## WORK ITEM
Count the lines in the items below that contain the string "table", matching case exactly, and give only the number.

..............................

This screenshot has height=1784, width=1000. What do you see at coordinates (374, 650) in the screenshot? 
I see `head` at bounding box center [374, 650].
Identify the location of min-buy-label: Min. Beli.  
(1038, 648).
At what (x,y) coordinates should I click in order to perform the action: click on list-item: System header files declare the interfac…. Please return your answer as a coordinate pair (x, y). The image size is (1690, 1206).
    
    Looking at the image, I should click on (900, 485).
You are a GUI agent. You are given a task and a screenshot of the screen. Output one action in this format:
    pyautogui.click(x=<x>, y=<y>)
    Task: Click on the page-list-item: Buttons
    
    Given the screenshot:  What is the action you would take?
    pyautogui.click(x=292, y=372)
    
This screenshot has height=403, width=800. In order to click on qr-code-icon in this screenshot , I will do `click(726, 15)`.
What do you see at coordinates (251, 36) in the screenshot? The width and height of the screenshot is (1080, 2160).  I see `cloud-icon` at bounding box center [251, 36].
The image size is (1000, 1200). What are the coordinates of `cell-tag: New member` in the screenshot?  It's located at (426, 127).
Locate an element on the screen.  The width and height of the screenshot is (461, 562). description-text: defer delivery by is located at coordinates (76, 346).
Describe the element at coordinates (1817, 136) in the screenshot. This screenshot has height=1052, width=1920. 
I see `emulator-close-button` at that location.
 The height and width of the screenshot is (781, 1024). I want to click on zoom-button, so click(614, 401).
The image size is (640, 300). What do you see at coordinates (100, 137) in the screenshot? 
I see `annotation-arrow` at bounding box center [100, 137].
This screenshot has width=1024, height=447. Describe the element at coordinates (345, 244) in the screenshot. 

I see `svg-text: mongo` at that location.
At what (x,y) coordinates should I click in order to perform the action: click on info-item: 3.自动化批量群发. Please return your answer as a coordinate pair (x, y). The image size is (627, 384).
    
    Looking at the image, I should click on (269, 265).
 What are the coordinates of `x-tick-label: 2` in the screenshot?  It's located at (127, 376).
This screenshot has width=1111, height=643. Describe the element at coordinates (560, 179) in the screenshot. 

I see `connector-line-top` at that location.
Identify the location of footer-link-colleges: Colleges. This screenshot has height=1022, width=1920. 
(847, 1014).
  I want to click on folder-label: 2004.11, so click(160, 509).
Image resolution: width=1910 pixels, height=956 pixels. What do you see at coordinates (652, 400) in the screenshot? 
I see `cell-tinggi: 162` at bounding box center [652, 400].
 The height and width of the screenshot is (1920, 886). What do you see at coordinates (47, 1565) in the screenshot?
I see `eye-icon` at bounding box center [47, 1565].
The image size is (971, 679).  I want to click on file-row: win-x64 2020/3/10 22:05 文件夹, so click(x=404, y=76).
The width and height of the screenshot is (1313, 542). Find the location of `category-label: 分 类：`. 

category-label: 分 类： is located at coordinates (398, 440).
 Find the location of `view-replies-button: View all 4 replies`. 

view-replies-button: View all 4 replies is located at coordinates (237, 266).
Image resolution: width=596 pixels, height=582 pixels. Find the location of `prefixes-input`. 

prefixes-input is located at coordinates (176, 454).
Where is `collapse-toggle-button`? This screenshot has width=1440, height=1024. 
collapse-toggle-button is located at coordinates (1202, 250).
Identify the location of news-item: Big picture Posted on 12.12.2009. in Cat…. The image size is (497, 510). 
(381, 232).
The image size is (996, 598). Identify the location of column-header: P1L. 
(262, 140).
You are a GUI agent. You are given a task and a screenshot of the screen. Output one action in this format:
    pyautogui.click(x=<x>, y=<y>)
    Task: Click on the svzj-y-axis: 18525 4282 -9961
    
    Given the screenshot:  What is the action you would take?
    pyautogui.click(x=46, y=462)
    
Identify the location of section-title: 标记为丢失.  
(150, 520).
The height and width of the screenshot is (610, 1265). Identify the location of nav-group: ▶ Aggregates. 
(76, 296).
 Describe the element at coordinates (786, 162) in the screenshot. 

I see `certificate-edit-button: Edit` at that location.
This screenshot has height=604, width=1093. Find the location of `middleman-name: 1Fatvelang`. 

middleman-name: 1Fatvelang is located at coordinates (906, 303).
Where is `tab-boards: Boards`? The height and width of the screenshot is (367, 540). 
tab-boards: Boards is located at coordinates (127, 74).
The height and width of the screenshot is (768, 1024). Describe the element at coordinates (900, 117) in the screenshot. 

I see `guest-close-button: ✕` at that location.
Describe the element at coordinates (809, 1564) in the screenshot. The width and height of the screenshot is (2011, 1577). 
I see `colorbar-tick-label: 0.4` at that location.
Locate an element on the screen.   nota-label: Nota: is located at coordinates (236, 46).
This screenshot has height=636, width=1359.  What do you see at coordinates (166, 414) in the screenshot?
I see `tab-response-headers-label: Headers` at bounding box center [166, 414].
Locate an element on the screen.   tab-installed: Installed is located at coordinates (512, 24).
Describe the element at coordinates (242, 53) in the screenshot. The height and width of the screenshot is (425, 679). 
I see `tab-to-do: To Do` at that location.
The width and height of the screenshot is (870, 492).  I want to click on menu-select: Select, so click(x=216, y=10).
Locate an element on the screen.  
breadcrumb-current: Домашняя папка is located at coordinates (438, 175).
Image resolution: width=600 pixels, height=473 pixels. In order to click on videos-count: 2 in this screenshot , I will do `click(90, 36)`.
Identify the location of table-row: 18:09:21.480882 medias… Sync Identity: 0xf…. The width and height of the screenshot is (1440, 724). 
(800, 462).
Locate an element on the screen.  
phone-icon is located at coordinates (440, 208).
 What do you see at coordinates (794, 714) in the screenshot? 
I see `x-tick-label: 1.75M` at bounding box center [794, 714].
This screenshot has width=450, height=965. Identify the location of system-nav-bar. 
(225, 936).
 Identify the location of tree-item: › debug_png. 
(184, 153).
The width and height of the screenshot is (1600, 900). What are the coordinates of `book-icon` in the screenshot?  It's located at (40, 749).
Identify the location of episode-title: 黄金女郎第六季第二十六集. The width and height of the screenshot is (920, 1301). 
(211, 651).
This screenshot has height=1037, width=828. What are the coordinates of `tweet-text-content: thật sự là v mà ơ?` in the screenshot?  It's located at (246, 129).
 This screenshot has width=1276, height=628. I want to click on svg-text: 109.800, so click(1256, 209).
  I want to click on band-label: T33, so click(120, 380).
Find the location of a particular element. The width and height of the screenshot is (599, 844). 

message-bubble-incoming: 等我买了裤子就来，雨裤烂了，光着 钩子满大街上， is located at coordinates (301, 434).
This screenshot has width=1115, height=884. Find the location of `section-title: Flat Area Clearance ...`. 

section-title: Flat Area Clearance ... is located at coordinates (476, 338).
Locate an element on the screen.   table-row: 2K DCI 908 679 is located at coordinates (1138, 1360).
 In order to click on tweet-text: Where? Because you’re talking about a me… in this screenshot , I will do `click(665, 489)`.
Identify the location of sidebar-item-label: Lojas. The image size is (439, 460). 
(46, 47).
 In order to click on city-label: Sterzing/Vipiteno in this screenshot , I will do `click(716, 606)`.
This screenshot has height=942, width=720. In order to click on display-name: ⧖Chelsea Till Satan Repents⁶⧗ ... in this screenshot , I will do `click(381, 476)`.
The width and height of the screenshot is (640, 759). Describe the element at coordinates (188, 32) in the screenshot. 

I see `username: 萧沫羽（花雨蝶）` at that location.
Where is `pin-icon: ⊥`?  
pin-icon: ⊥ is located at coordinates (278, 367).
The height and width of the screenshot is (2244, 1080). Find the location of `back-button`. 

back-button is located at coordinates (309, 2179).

..............................

## EXERCISE SOLUTION
2